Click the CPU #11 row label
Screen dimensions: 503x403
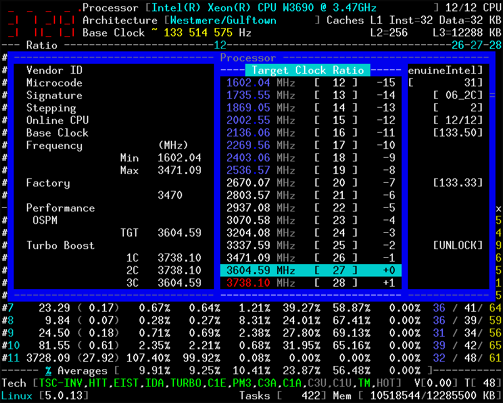click(11, 358)
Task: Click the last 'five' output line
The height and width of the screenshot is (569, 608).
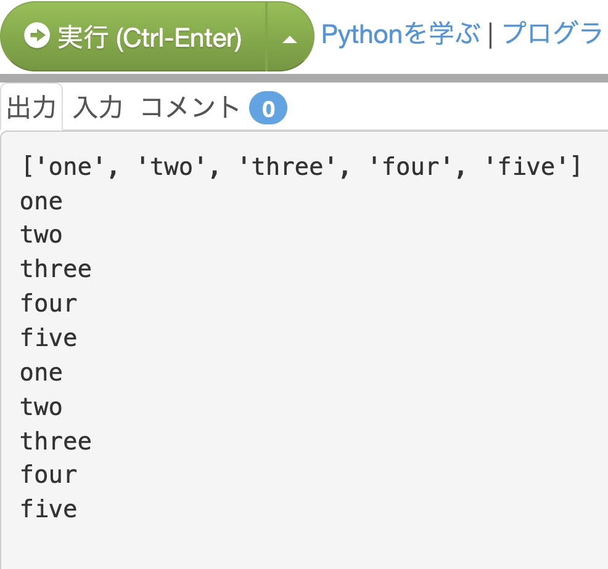Action: [x=49, y=509]
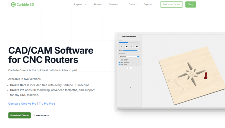
Task: Expand the Software navigation dropdown
Action: click(115, 4)
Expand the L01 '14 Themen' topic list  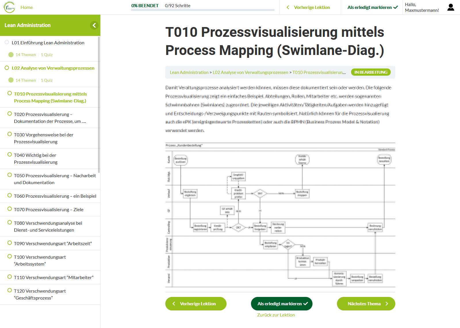coord(25,55)
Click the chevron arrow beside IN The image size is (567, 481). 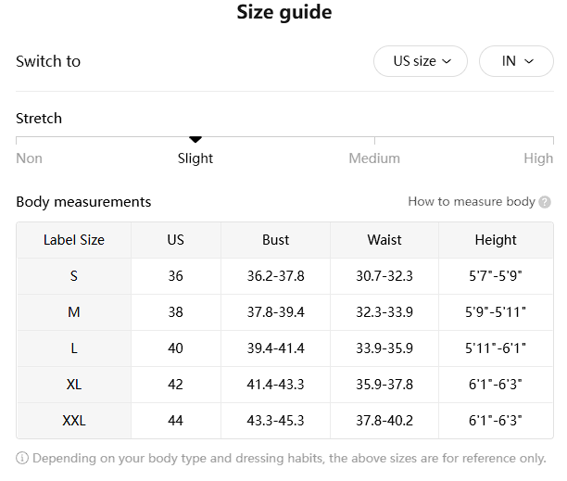(x=529, y=61)
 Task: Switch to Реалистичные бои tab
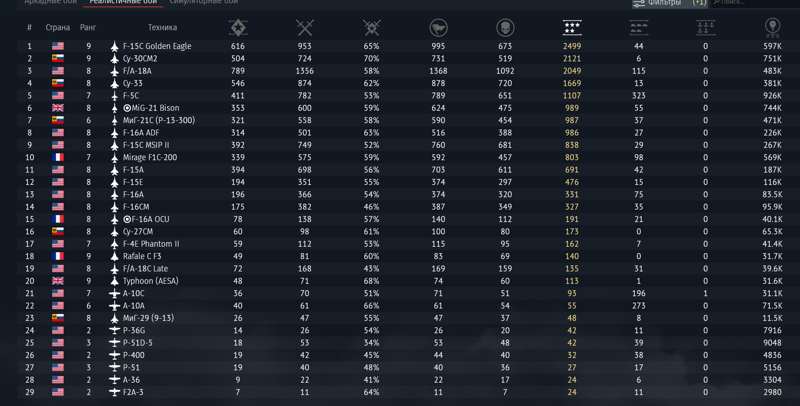coord(123,2)
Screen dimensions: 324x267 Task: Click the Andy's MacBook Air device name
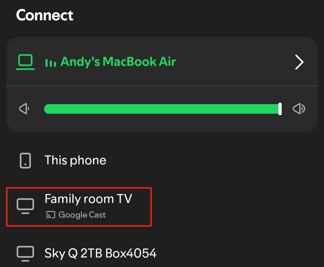coord(118,62)
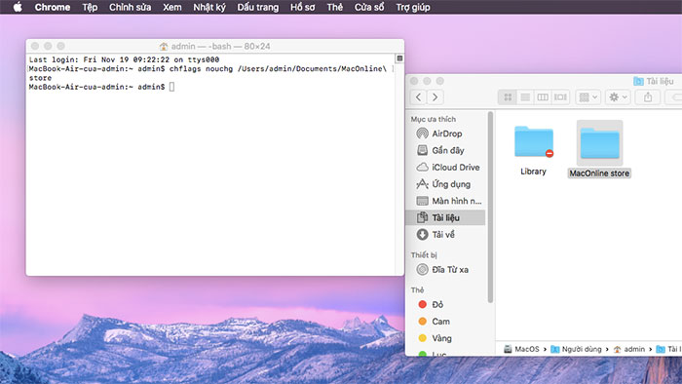Viewport: 682px width, 384px height.
Task: Open the item arrangement dropdown
Action: point(588,97)
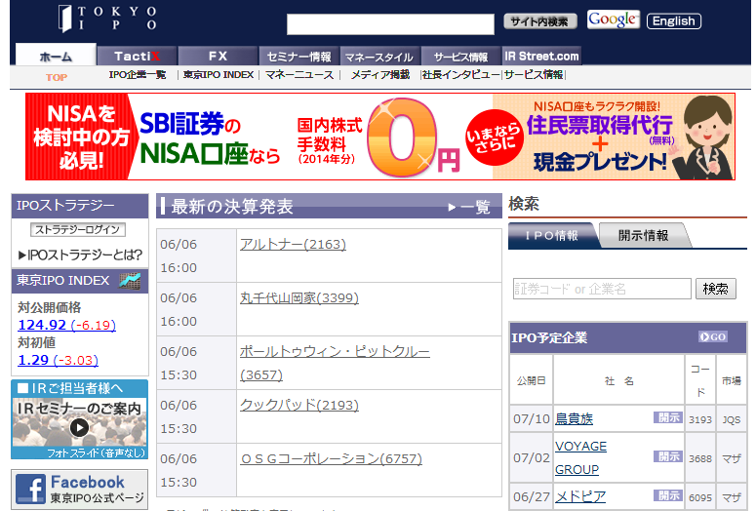The height and width of the screenshot is (511, 756).
Task: Switch language with the English button
Action: (x=674, y=20)
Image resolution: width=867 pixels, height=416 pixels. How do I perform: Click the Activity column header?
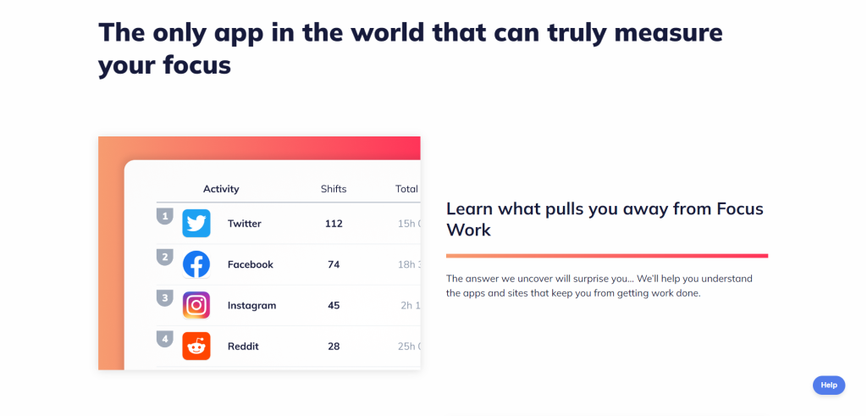221,189
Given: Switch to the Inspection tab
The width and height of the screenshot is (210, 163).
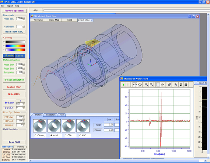Looking at the screenshot, I should pyautogui.click(x=50, y=115).
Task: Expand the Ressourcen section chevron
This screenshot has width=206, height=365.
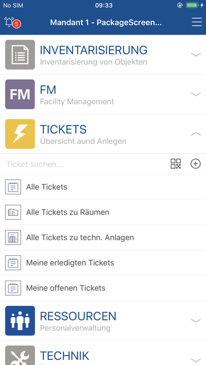Action: 195,320
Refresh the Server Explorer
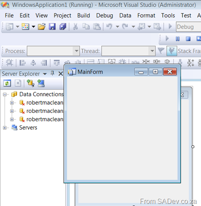The image size is (201, 206). point(7,83)
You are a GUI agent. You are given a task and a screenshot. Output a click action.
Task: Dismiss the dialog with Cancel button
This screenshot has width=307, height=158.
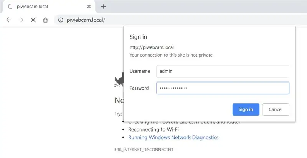click(276, 109)
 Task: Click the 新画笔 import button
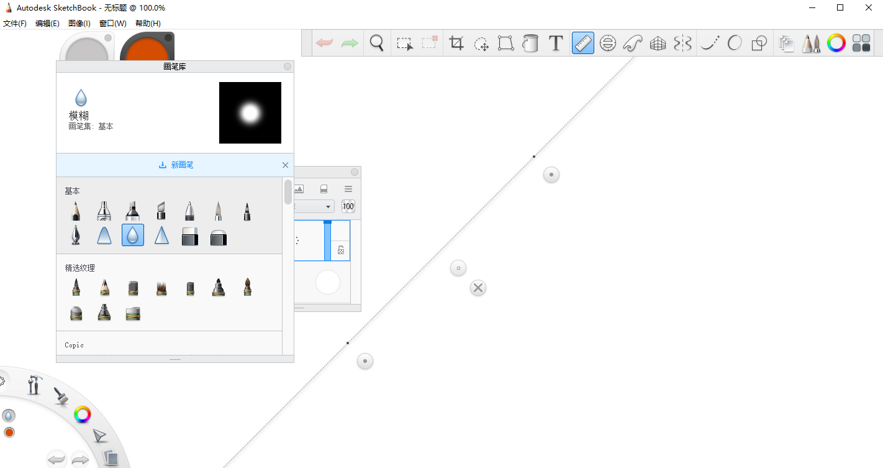[x=176, y=165]
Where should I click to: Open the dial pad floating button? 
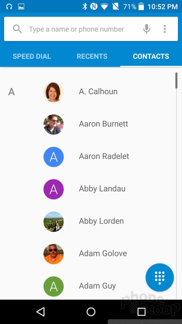pyautogui.click(x=160, y=277)
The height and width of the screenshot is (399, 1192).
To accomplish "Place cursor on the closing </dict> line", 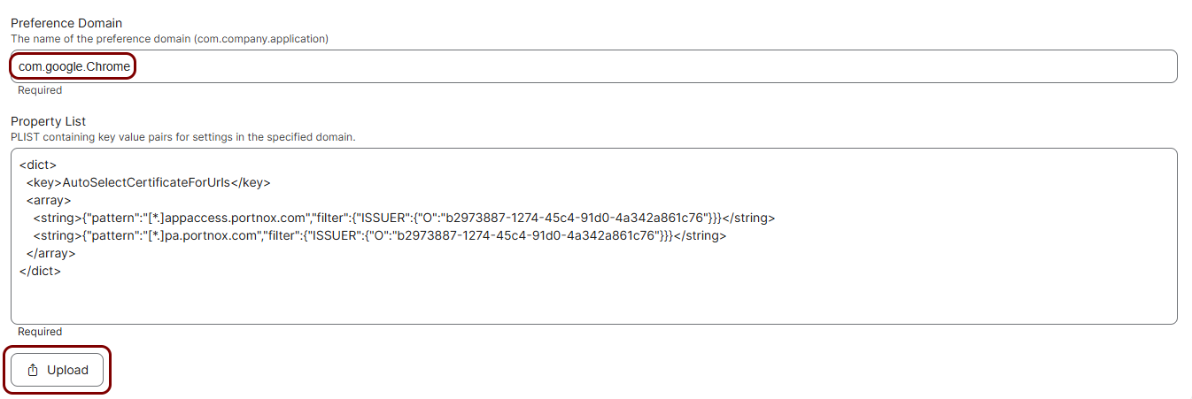I will (x=40, y=271).
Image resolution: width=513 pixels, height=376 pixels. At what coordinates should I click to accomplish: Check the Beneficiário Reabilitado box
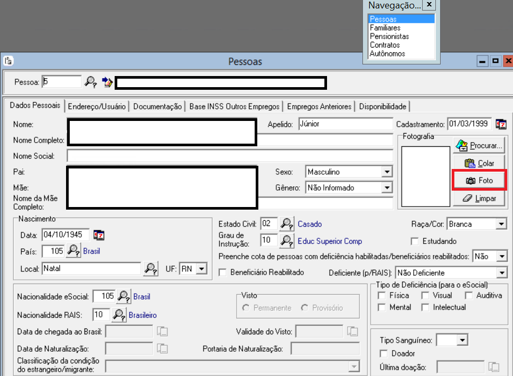pyautogui.click(x=222, y=272)
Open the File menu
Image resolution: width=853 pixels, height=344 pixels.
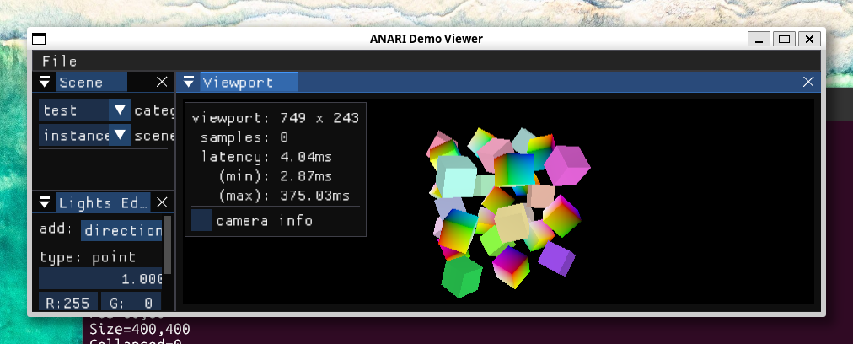pyautogui.click(x=59, y=61)

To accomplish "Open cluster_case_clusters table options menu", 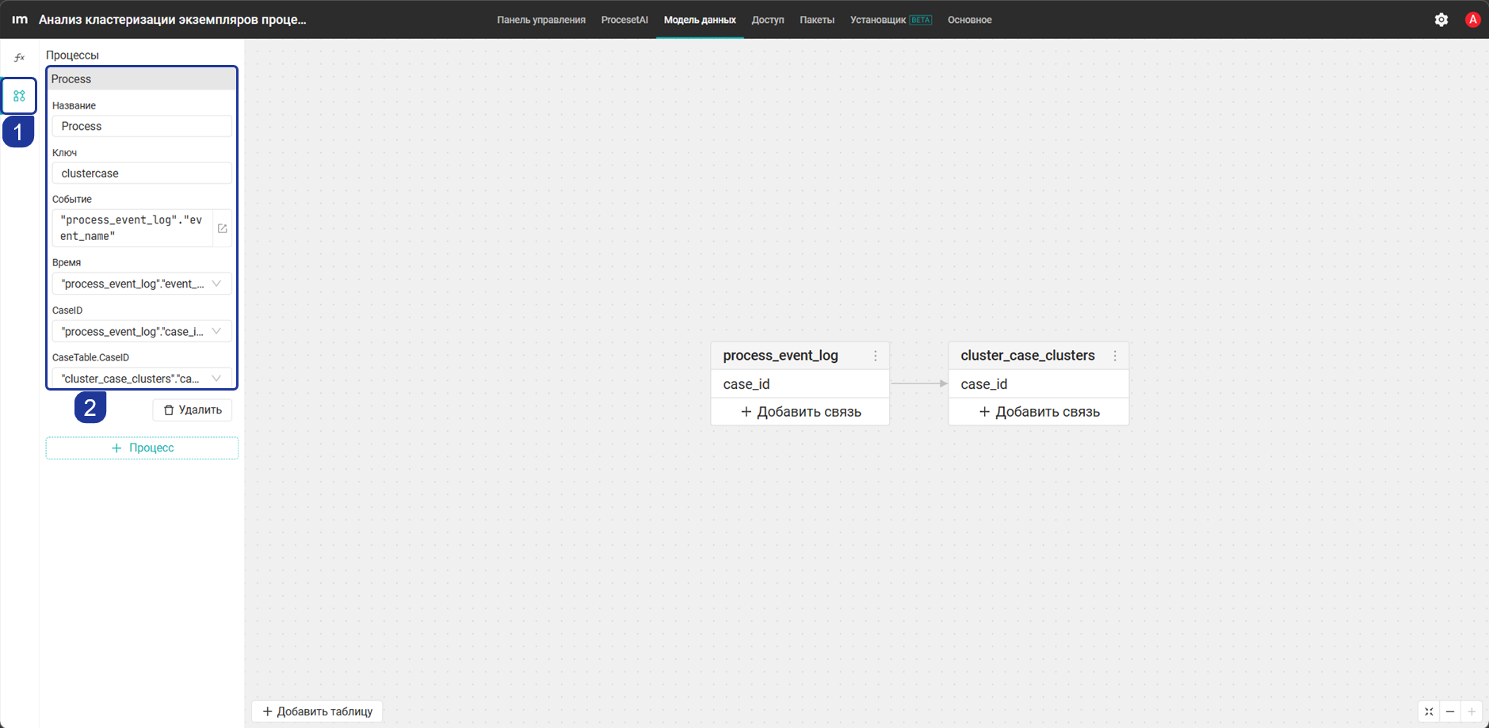I will coord(1115,356).
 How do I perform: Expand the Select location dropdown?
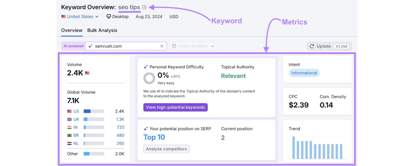(193, 46)
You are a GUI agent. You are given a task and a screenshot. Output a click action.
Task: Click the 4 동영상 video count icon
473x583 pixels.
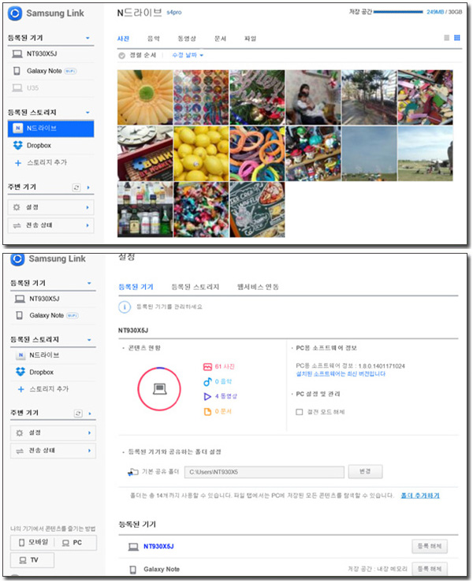(x=207, y=396)
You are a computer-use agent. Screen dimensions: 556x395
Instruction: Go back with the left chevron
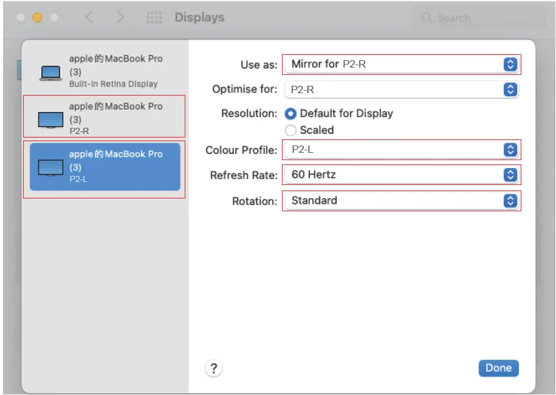[x=89, y=18]
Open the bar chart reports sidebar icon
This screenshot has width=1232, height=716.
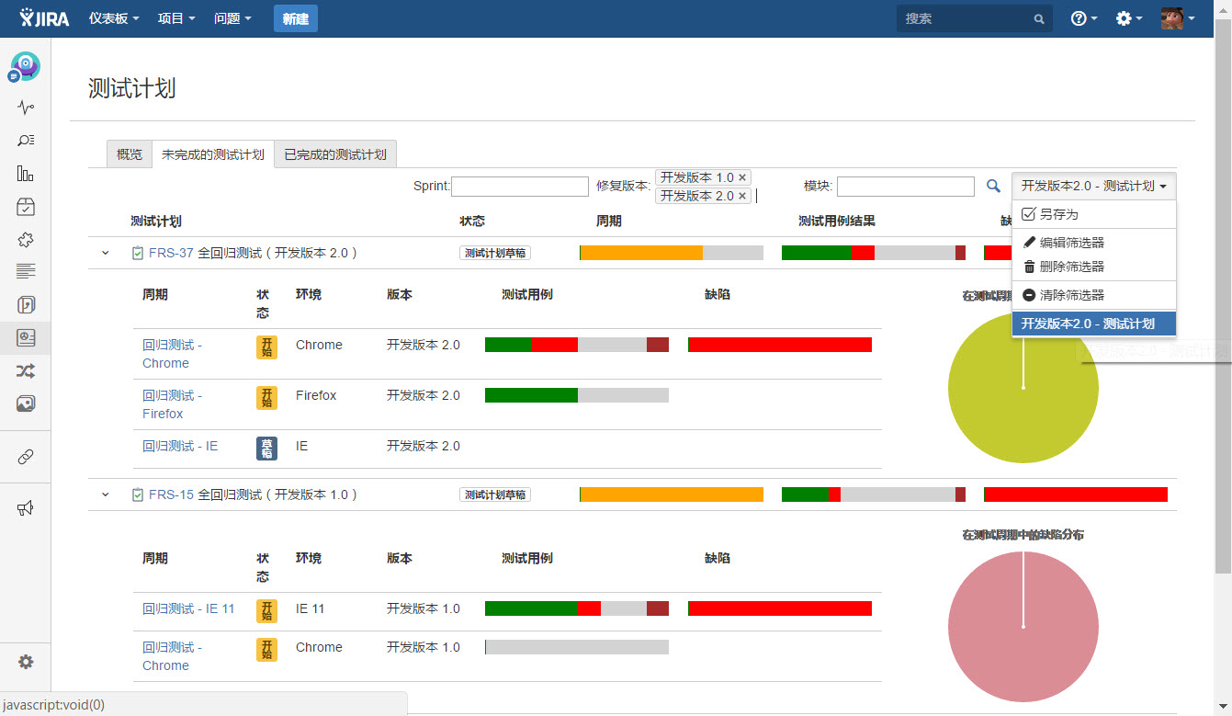point(26,174)
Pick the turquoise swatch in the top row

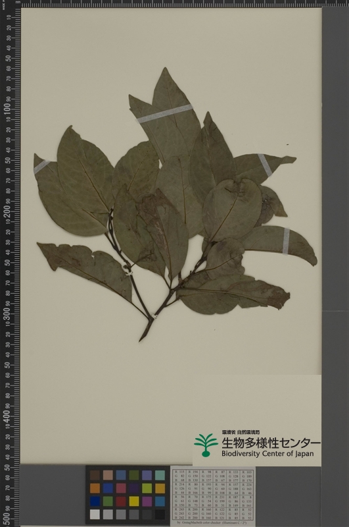click(160, 475)
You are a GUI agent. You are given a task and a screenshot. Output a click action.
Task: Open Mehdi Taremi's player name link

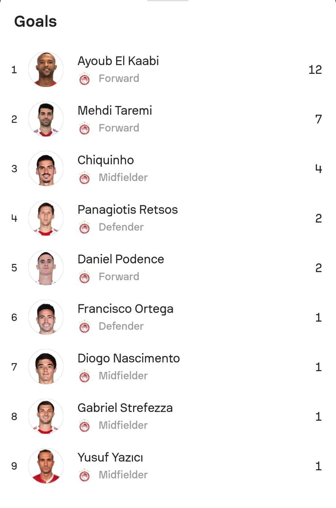coord(115,110)
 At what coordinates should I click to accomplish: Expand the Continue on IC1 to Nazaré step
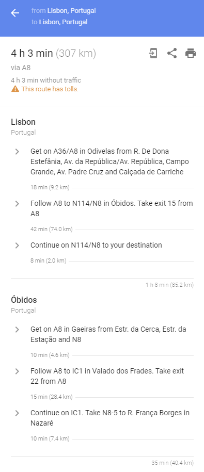[17, 413]
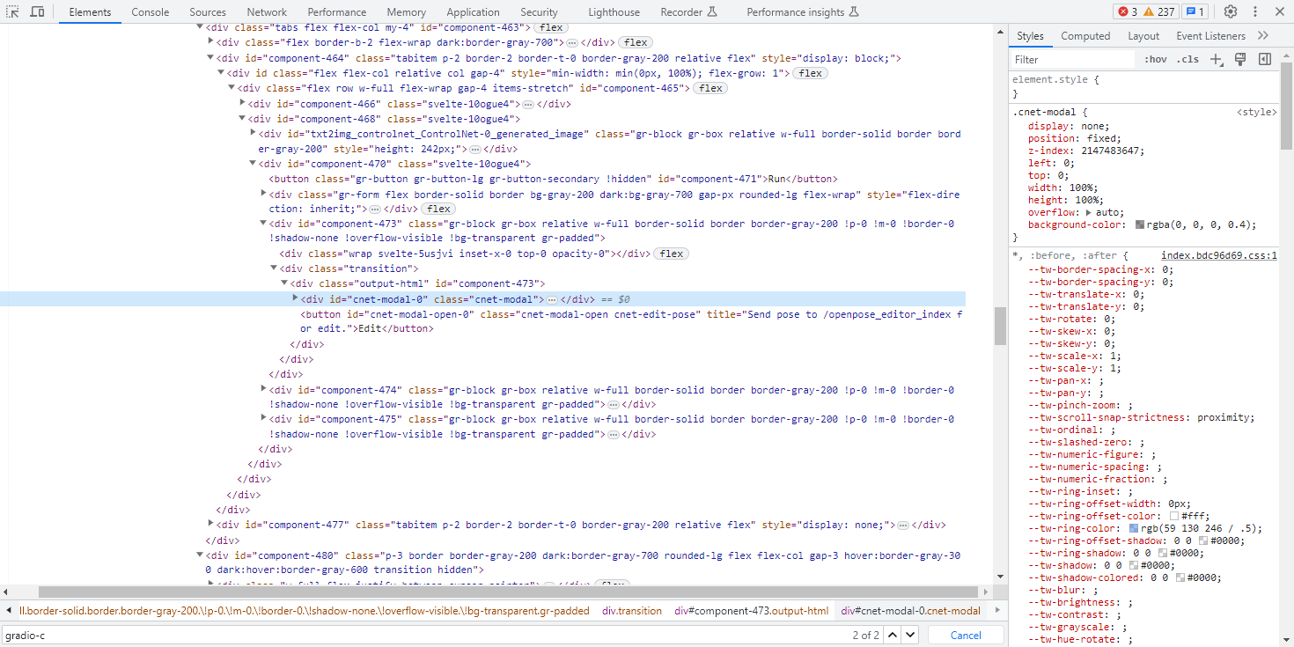The width and height of the screenshot is (1294, 647).
Task: Switch to the Console tab
Action: (x=150, y=11)
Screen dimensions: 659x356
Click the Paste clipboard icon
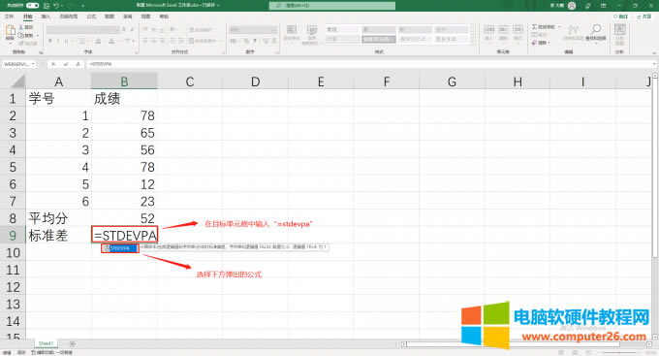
===
Find how many lines in the material above contain "icon", and answer with that number only.

Exercise output
3